As such, the scientists ran a series of chemical analyses on both shRNA-expressing and non-transgenic soybeans to determine whether significant undesirable biological changes occur with the introduction of the RNAi molecules.
The results were then interpreted using the concept of substantial equivalence, which was developed by the United Nations and World Heath Organization and suggests that a transgenic crop is as safe and nutritious as its natural counterpart if no meaningful differences can be found between the two.

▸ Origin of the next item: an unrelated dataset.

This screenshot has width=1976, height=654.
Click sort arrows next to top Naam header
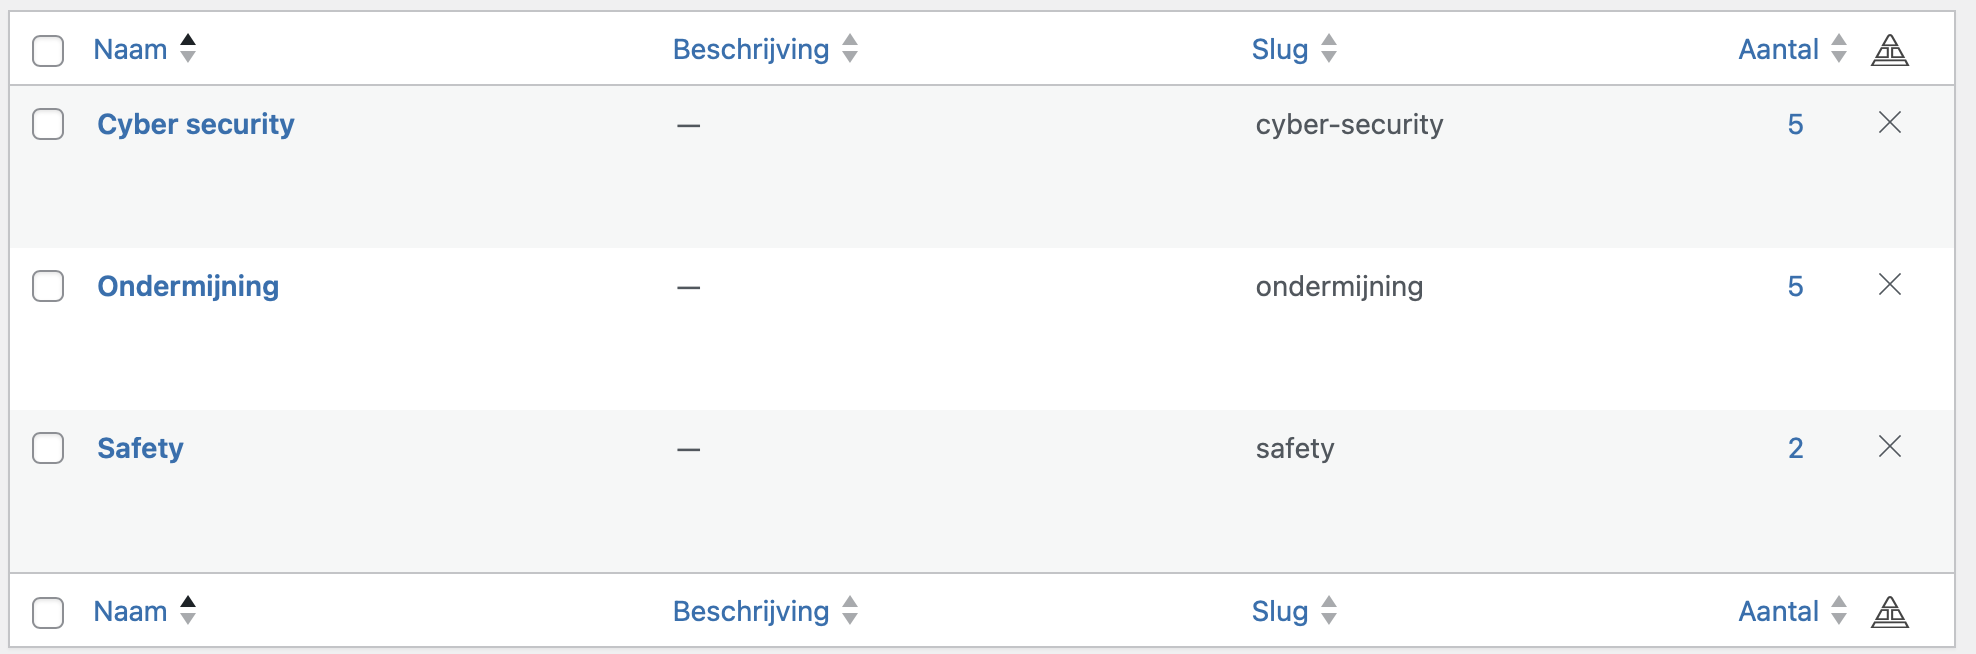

Three strains of transgenic soybean plants were created using constructs containing shRNAs against conserved regions of replicase genes of alfalfa mosaic virus (AMV), bean pod mottle virus (BPMV), and soybean mosaic virus (SMV), respectively. All three also included a hairpin targeting the bar gene isolated from Streptomyces hygroscopicus as a selectable marker.
Previously, the lead author of the study published a report showing that shRNAs against AMV, SPMV, and SMV could confer "robust" resistance to these viruses to soybean plants.
A proximate analysis, which provides an overview of food components — in this case, moisture, ash content, crude protein, crude fat, and carbohydrates — showed no statistically significant differences between soybean seeds from the three transgenic plants, or between any of the transgenic plants and unmodified plants.
"Individual values were within the tolerance interval determined for commercial varieties and within published literature ranges," the investigators noted in their paper.
Also evaluated were the plants' amino acid contents, which were expressed on the basis of percentage with respect to total protein levels. The majority of measured amino acids fell within the normal range except for two, which were higher than the maximum listed in the International Life Sciences Institute crop composition database. However, there were no significant differences in the levels of amino acids between the transgenic and non-transgenic soybean seeds.
A similar outcome was observed with fatty acid levels, which were all within normal range except for two that were lower than those listed in the ILSI database. But again, there was no statistical difference between the fatty acid levels of the RNAi and non-RNAi soybean seeds.
The Ministry of Agriculture researchers also looked at the anti-nutrient levels of the soybeans, focusing on lectin and trypsin inhibitors. Both of these were found to be generally low and did not exceed the previously reported range for soybeans. Additionally, the levels of these compounds were similar between the transgenic and traditional soybeans.
Lastly, the isoflavone profiles of the seeds from the different soybean plants were compared. For both they were found to be in the ranges of other commercially available soybeans, with no differences observed between transgenic and non-transgenic strains.
In all cases, the compositional analyses had a confidence level of 95 percent, the investigators wrote in their study. When taken together, the findings indicate that "no significant undesirable biological changes occurred by the insertion of [hairpin RNA]" into the plants. Therefore, these soybeans are as safe and nutritious as their traditional counterparts.
Further, the findings published in the Journal of Agriculture and Food Chemistry may serve as a baseline in the development of RNAi-mediated transgenic soybeans and other crops with broad-spectrum virus resistance, they concluded.